— Texto fornecido —
----------------------------------------
A segunda epístola aos Tessalonicenses lida com um movimento que havia se introduzido e negava a vinda do Senhor e outros eventos escatológicos (proféticos). A resposta a isso é "que vos aparteis de todo o irmão que anda desordenadamente, e não segundo a tradição que de nós recebeu" (2 Ts 3:6).

A segunda epístola a Timóteo lida com ensinos doutrinários errôneos e corrupções profanas que estavam se introduzindo na casa de Deus. A exortação aqui é: "Todavia o fundamento de Deus fica firme, tendo este selo: O Senhor conhece os que são seus, e qualquer que profere o nome de Cristo aparte-se da iniquidade. Ora, numa grande casa não somente há vasos de ouro e de prata, mas também de pau e de barro; uns para honra, outros, porém, para desonra. De sorte que, se alguém se purificar destas coisas, será vaso para honra, santificado e idôneo para uso do Senhor, e preparado para toda a boa obra" (2 Tm 2:19-21).

A segunda epístola de Pedro lida com o inevitável abandono da piedade prática e alerta o crente: "Guardai-vos de que, pelo engano dos homens abomináveis, sejais juntamente arrebatados, e descaiais da vossa firmeza" (2 Pe 3:17).

A segunda epístola de João fala do quão sério é abandonar a doutrina da Pessoa de Cristo. Ele nos admoesta a nos mantermos separados daqueles que ensinam tais erros, chegando ao ponto de dizer que não devemos nem sequer recebê-los em nossa casa. Na verdade, nos é dito para nem mesmo "saudar" essas pessoas (2 Jo 1:8-11).
----------------------------------------
— Material apresentado —
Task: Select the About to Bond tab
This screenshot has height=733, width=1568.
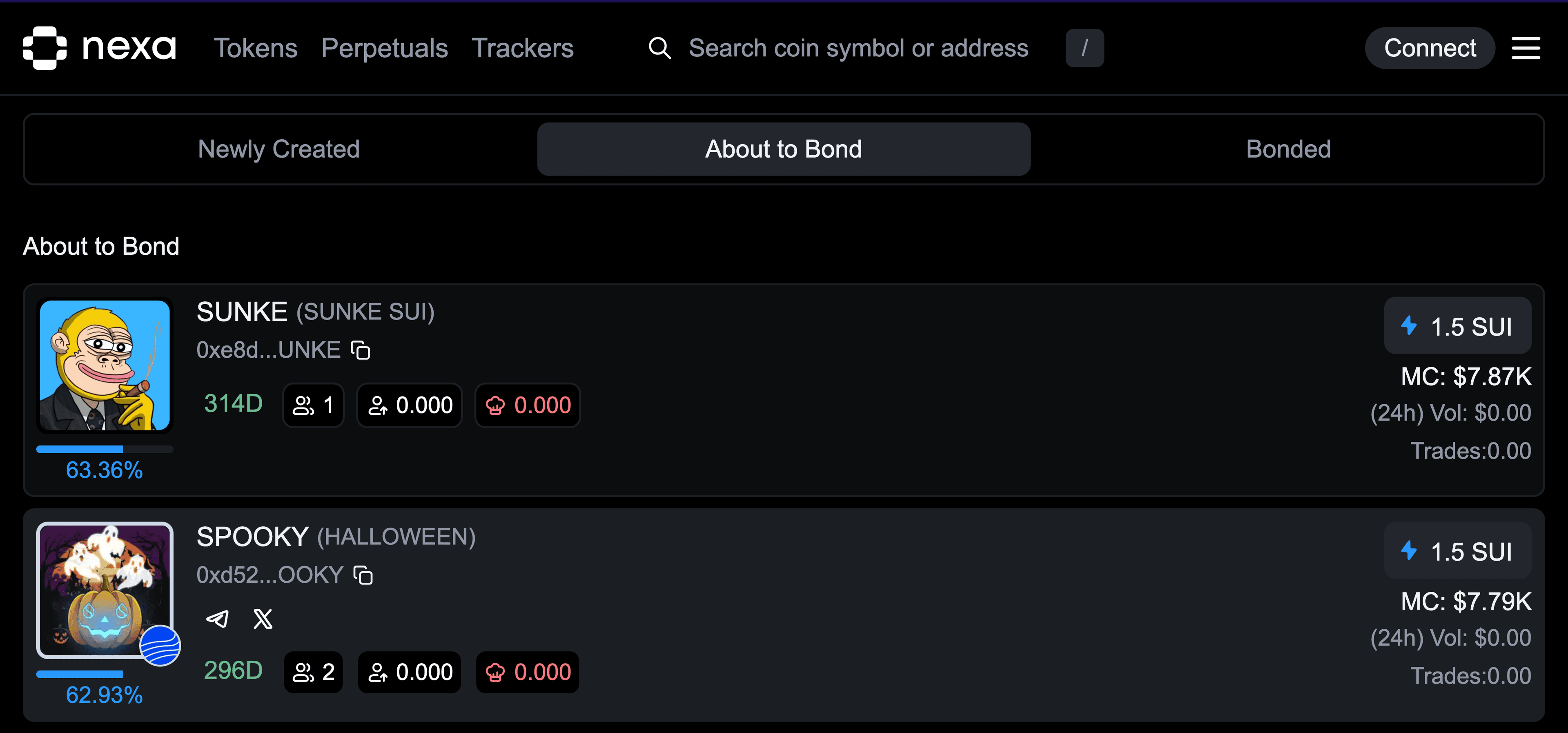Action: click(784, 149)
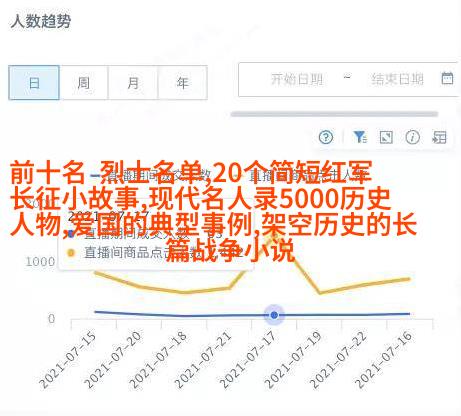Open the help question-mark icon
Screen dimensions: 461x416
tap(326, 137)
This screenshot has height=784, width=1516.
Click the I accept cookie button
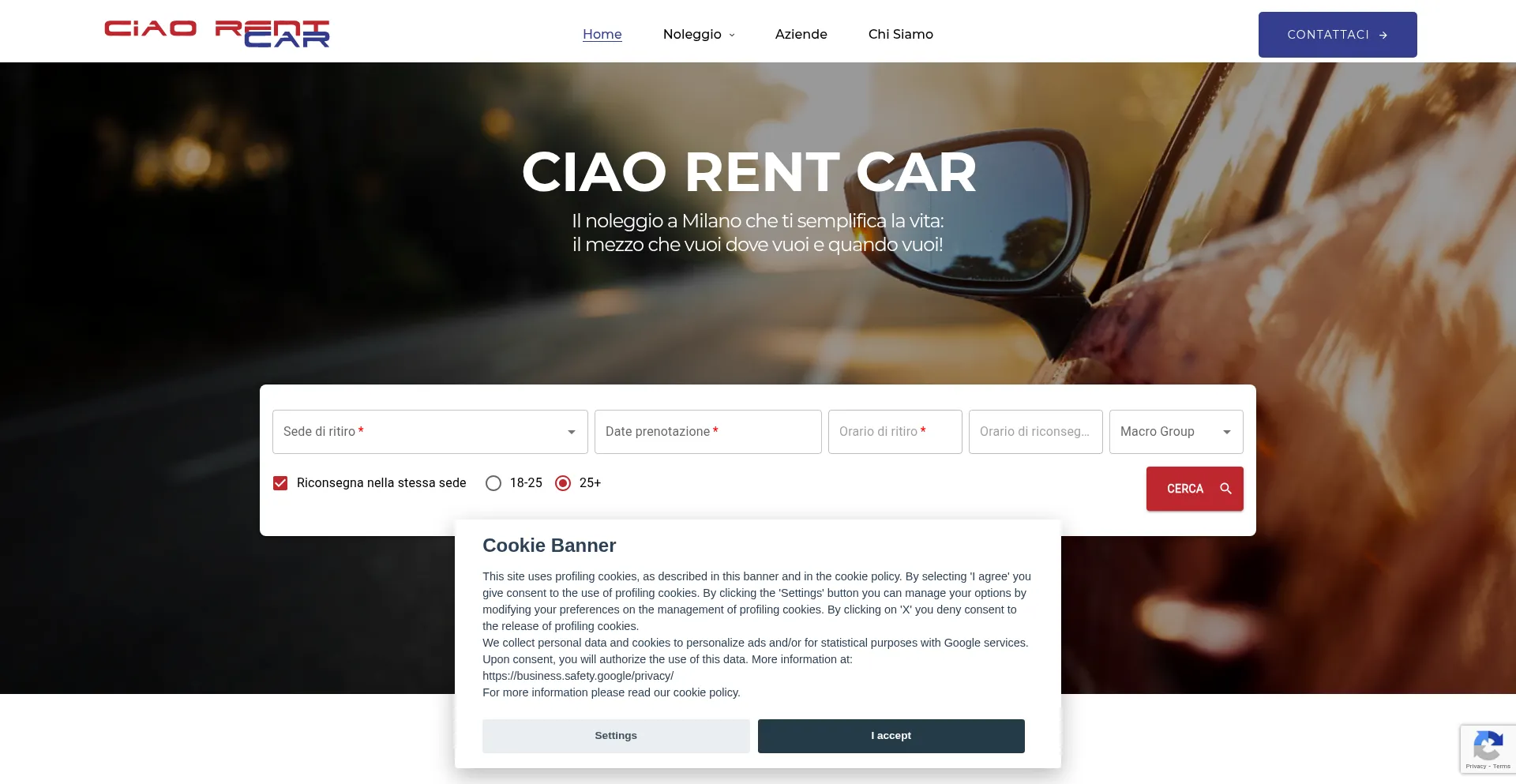point(891,736)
----------------------------------------
— Instruções —
• a. Responda, com base no texto fornecido, às perguntas abaixo:
(i) O que negava o movimento tratado na segunda epístola aos Tessalonicenses?
(ii) Com o que lida a segunda epístola de Pedro?
(iii) Além de não receber em casa os que ensinam tais erros, o que mais não se deve fazer a essas pessoas, conforme a segunda epístola de João?
• b. Reproduza fielmente o trecho do texto fornecido situado entre "A segunda epístola a Timóteo" e "(2 Pe 3:17).", inclusive.

— Respostas por tarefa —
• a.
(i) A vinda do Senhor e outros eventos escatológicos (proféticos).
(ii) Com o inevitável abandono da piedade prática.
(iii) Não se deve nem mesmo "saudar" essas pessoas.

• b.
A segunda epístola a Timóteo lida com ensinos doutrinários errôneos e corrupções profanas que estavam se introduzindo na casa de Deus. A exortação aqui é: "Todavia o fundamento de Deus fica firme, tendo este selo: O Senhor conhece os que são seus, e qualquer que profere o nome de Cristo aparte-se da iniquidade. Ora, numa grande casa não somente há vasos de ouro e de prata, mas também de pau e de barro; uns para honra, outros, porém, para desonra. De sorte que, se alguém se purificar destas coisas, será vaso para honra, santificado e idôneo para uso do Senhor, e preparado para toda a boa obra" (2 Tm 2:19-21).

A segunda epístola de Pedro lida com o inevitável abandono da piedade prática e alerta o crente: "Guardai-vos de que, pelo engano dos homens abomináveis, sejais juntamente arrebatados, e descaiais da vossa firmeza" (2 Pe 3:17).